At 22, I wanted to be married to the love of my life, a family and a home with a white picket fence (still want the marriage part). And as women we always do that, we expect every single feature of what life and love should look like when we know very little about how to attain those goals. Some of us cheat ourselves from finding true pure love; we continuously create these visions in our mind of how our experience of a picture-perfect life would be if we only had that man or career or lifestyle that puts everything into perspective. But every day our perspective changes and we fail to realize the reality of life. Truth is we aren’t honest enough with ourselves; some of us settle too quickly for what’s given to us, and others create a grand illusion of a fabulous happy ending without pouring more wisdom into ourselves. Just like life has detours, so does love, there are many ups and downs and each one come for a reason; there’s a reason for everything that happens to us. Each emotion, each gut feeling those are signs that some us tend to ignore.
There was a time when I used to date and if I no longer felt the relationship served me any purpose I immediately stopped dating that guy with no hesitation. But what I also knew when I was younger was that after one conversation & one interaction I knew if that guy was the one to be my lifelong partner and no one matched my idea of what I wanted in a husband. I also thought I knew it all at the age of 19, but that’s how we feel as young women.
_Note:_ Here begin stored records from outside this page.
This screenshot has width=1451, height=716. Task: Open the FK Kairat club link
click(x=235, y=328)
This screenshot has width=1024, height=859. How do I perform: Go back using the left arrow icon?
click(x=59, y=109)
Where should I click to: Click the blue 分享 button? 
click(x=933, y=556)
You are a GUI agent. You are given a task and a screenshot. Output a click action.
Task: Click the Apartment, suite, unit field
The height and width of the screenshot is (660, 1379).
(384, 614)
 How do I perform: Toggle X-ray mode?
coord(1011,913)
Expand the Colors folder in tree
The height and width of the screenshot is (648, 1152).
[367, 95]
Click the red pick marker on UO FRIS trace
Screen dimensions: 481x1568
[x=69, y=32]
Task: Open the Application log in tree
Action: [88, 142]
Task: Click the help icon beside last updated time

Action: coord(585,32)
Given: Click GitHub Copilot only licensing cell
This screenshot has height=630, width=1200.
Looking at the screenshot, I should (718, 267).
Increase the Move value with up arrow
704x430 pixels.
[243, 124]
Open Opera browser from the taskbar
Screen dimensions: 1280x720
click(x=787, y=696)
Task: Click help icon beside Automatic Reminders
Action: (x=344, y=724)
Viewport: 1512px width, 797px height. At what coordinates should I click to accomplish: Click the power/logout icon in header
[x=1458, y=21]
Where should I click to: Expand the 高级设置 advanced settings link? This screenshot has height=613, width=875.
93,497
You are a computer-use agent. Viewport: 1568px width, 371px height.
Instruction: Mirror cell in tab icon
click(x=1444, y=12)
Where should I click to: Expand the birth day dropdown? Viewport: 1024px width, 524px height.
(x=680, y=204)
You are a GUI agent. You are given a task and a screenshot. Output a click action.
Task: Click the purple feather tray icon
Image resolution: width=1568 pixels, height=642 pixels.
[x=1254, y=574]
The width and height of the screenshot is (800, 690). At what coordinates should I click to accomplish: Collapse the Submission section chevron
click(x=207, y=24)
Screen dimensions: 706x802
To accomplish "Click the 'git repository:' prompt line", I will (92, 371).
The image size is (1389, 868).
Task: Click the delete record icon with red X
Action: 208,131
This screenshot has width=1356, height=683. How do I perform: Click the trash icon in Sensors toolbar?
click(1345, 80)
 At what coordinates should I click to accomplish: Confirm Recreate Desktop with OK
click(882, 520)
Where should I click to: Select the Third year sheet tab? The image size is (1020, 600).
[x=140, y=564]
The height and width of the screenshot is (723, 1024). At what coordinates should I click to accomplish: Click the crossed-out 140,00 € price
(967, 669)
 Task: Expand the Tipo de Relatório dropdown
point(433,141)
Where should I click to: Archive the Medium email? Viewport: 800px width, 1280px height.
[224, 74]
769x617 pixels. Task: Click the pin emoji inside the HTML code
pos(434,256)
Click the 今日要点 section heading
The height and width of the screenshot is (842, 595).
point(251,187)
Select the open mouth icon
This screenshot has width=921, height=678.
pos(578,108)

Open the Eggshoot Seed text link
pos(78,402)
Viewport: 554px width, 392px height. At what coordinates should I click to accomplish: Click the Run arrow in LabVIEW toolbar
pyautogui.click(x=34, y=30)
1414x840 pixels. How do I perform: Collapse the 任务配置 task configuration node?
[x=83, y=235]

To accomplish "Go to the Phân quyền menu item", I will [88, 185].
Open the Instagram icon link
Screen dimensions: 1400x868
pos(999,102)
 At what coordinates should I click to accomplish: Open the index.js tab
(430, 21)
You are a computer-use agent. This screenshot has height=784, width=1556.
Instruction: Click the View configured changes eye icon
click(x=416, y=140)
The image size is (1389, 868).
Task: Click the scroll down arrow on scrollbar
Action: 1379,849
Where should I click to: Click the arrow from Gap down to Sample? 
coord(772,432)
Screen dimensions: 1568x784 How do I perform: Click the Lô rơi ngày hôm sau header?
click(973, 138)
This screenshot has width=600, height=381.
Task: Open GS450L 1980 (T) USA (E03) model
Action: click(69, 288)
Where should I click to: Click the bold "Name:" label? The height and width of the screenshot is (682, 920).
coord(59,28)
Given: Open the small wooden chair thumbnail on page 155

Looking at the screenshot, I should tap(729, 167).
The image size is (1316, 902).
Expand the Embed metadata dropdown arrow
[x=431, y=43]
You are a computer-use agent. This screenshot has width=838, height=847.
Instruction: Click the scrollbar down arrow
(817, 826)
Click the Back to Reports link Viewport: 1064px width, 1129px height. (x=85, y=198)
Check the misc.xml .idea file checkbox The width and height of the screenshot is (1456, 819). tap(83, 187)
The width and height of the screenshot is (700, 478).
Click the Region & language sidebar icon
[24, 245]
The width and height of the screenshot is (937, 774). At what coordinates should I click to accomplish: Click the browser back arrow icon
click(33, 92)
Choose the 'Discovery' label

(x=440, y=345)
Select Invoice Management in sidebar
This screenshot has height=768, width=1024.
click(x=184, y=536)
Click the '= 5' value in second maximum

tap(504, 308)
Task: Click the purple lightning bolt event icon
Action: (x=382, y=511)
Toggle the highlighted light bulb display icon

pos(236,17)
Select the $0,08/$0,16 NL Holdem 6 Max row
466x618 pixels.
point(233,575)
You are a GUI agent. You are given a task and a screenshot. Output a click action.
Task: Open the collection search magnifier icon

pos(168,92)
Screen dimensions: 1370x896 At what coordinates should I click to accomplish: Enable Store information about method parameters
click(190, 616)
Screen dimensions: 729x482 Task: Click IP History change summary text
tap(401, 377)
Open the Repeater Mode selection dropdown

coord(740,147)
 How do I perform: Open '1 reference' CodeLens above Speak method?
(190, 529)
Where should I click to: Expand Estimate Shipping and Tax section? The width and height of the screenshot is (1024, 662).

Recently I realized I’ve been using my head much more than my heart to find love, and it’s because I always felt the need to create a challenge for the guys I dated. And honestly, I’ve grown tired of the problems I created for men to find their way to my heart. My heart is a lot stronger than my head, and I know when someone is not for me. My mood is visibly shown and my energy is intense when I’m not genuinely interested. I cannot force myself to love anyone, nor should any woman or man do so because then a poison of resentment will begin to grow for yourself or worse for your partner. There’s no manual to falling in love with someone it either happens, or it doesn’t. And not to be confused with lust; lust is temporary, love leaves a long lasting impression in your soul.
Love shouldn’t disrespect you; it shouldn’t hurt you mentally, physically or emotionally. It’s a continuous journey of two people that can share each other’s minds at their most vulnerable moments whether they feel weak or strong.
So is being in love a smart move for you or impractical?